**HOW TO COMPLETE THIS TASK**
Set down, please, exactly the lines below that run from the line with "Task: Switch to the Aujourd'hui tab" to the line with "Given: Open the HigherLogic application link", both lines included.

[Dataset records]

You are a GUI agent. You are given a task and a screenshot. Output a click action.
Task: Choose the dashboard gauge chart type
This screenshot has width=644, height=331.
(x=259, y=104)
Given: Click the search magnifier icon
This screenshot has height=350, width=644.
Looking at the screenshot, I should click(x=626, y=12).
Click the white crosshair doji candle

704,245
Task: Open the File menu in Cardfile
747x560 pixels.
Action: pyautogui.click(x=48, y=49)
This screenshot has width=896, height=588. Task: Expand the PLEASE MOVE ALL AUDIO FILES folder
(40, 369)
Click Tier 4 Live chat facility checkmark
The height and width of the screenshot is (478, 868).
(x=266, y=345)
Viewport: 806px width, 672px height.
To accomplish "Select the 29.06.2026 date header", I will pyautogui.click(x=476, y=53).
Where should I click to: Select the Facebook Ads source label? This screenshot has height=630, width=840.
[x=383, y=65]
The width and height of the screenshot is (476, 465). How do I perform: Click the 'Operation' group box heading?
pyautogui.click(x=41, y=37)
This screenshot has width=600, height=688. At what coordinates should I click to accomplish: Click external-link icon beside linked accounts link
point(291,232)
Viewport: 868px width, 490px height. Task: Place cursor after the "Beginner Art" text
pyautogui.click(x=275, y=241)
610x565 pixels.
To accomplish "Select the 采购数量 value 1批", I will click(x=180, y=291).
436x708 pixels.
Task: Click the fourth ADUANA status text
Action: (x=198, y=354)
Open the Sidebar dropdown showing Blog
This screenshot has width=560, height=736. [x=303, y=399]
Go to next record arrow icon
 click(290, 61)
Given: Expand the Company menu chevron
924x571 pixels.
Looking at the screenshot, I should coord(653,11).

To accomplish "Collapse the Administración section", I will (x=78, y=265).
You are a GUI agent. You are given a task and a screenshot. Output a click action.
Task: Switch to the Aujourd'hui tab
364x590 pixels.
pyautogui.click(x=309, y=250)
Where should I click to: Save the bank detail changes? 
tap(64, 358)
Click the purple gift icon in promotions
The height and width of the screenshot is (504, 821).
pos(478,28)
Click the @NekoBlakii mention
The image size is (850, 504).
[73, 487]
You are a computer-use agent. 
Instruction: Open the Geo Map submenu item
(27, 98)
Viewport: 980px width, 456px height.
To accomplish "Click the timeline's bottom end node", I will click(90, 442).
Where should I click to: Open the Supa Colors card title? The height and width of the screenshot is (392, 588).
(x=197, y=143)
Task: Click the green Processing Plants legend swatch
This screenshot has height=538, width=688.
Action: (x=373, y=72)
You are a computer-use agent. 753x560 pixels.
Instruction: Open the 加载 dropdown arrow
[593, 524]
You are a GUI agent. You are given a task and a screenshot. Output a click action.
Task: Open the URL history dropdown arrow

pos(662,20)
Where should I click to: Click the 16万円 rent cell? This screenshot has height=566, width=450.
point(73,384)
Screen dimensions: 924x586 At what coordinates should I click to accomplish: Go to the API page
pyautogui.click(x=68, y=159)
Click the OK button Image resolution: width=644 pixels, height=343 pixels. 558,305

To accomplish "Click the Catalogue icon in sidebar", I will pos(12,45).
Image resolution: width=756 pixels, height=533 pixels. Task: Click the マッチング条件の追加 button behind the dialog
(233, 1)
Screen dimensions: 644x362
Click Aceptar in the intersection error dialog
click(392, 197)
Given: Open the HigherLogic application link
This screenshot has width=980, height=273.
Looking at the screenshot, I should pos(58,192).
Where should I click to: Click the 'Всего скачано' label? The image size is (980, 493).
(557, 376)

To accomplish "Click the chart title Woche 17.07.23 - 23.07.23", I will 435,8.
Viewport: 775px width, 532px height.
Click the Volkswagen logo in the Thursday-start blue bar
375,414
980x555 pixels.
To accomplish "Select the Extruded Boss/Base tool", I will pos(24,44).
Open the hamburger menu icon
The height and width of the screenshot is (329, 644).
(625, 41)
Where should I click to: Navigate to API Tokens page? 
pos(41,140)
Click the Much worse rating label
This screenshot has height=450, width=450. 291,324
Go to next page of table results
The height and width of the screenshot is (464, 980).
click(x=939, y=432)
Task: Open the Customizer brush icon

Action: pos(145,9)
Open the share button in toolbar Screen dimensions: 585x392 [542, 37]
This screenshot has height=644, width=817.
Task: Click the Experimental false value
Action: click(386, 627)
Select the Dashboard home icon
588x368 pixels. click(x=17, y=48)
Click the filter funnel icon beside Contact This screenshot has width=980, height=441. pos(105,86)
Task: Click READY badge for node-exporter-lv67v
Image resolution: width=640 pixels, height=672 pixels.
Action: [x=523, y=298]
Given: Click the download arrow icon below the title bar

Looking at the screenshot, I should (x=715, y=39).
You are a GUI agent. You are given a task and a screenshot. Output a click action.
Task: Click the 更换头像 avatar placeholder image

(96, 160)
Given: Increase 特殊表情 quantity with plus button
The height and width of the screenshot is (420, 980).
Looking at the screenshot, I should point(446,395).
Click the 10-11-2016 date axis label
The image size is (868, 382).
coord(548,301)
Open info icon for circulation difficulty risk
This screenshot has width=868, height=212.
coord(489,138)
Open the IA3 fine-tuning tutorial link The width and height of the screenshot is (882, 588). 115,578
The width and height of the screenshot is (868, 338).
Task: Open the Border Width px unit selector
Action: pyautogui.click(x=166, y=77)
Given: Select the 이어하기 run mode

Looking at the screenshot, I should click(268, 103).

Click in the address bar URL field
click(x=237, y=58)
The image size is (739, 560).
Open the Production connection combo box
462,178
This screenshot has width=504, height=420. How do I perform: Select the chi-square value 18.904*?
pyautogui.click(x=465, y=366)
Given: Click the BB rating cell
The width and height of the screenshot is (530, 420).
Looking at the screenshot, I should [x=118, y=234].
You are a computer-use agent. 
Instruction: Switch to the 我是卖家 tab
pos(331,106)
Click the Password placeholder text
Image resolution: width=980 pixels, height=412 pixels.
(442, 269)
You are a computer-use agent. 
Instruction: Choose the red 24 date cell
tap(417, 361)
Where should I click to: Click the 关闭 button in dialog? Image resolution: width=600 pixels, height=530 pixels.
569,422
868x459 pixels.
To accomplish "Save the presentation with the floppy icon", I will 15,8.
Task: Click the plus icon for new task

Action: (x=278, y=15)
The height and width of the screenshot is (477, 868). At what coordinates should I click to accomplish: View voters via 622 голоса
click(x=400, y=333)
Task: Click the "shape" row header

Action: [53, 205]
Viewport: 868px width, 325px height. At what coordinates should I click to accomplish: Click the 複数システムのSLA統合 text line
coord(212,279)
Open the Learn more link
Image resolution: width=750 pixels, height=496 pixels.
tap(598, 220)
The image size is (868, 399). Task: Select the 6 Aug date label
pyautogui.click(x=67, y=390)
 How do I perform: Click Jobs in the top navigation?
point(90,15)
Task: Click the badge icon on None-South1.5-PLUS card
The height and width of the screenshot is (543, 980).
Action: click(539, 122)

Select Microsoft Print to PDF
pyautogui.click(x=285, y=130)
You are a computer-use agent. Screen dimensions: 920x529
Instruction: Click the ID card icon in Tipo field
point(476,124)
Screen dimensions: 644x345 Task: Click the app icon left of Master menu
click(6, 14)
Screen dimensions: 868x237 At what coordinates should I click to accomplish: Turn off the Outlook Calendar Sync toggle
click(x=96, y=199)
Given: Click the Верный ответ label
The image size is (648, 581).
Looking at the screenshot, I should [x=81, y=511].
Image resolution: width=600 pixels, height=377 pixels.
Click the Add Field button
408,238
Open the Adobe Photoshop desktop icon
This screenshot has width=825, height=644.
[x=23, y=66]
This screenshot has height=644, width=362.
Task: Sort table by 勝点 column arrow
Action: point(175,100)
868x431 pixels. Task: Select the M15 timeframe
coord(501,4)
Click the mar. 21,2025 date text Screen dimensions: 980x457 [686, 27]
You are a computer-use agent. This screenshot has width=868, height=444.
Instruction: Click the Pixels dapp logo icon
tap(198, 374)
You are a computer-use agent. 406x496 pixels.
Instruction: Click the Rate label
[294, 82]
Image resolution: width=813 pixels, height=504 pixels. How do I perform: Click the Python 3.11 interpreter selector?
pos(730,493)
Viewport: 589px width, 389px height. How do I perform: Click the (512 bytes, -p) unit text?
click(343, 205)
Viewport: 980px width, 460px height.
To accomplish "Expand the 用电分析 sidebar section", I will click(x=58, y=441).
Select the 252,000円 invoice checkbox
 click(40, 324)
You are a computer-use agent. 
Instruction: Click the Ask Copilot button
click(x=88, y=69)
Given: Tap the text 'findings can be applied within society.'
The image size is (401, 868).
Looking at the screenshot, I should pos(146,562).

**OUTPUT OF THE EXERCISE**
Task: Switch to the Aujourd'hui tab
364x590 pixels.
pyautogui.click(x=309, y=250)
Where should I click to: Save the bank detail changes? 
tap(64, 358)
Click the purple gift icon in promotions
The height and width of the screenshot is (504, 821).
pos(478,28)
Click the @NekoBlakii mention
The image size is (850, 504).
[73, 487]
You are a computer-use agent. 
Instruction: Open the Geo Map submenu item
(27, 98)
Viewport: 980px width, 456px height.
To accomplish "Click the timeline's bottom end node", I will click(90, 442).
Where should I click to: Open the Supa Colors card title? The height and width of the screenshot is (392, 588).
(x=197, y=143)
Task: Click the green Processing Plants legend swatch
This screenshot has height=538, width=688.
Action: (x=373, y=72)
You are a computer-use agent. 753x560 pixels.
Instruction: Open the 加载 dropdown arrow
[593, 524]
You are a GUI agent. You are given a task and a screenshot. Output a click action.
Task: Open the URL history dropdown arrow

pos(662,20)
Where should I click to: Click the 16万円 rent cell? This screenshot has height=566, width=450.
point(73,384)
Screen dimensions: 924x586 At what coordinates should I click to accomplish: Go to the API page
pyautogui.click(x=68, y=159)
Click the OK button Image resolution: width=644 pixels, height=343 pixels. 558,305

To accomplish "Click the Catalogue icon in sidebar", I will pos(12,45).
Image resolution: width=756 pixels, height=533 pixels. Task: Click the マッチング条件の追加 button behind the dialog
(233, 1)
Screen dimensions: 644x362
Click Aceptar in the intersection error dialog
click(392, 197)
Given: Open the HigherLogic application link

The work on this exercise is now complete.